(PROVIDED DATA begins)

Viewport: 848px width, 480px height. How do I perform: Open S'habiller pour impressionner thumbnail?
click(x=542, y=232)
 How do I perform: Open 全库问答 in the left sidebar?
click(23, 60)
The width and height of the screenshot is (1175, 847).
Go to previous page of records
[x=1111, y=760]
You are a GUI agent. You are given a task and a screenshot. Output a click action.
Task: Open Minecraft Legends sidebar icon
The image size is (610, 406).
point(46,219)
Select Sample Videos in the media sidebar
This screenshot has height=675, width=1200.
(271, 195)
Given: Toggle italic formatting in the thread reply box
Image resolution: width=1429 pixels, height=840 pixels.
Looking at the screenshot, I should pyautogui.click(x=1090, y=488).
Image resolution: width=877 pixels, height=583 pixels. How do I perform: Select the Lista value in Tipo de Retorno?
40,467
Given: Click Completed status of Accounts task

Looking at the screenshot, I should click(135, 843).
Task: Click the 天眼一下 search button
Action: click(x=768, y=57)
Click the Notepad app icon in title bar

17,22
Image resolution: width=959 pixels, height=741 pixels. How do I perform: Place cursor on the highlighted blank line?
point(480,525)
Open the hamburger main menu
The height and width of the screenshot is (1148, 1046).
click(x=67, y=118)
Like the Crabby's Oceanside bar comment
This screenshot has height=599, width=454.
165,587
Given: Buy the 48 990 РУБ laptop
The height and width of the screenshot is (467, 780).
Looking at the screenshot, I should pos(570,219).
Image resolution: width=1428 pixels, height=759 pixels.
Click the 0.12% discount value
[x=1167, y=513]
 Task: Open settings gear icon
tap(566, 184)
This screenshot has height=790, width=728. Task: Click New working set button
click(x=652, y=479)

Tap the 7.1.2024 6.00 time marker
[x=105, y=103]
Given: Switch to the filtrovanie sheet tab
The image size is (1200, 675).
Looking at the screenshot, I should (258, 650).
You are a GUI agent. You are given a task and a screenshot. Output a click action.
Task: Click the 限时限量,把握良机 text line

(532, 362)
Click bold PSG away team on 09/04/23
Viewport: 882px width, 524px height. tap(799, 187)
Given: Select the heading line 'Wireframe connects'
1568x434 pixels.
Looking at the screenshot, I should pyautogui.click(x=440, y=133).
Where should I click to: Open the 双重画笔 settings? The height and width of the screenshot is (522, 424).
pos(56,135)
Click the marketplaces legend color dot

(PROVIDED DATA ends)

ACTIVITY → Your answer must be the data above, copied exactly from its first line through the line containing "The width and", and nothing more.

OUTPUT OF THE EXERCISE →
Viewport: 848px width, 480px height. How do I perform: Open S'habiller pour impressionner thumbnail?
click(x=542, y=232)
 How do I perform: Open 全库问答 in the left sidebar?
click(23, 60)
The width and height of the screenshot is (1175, 847).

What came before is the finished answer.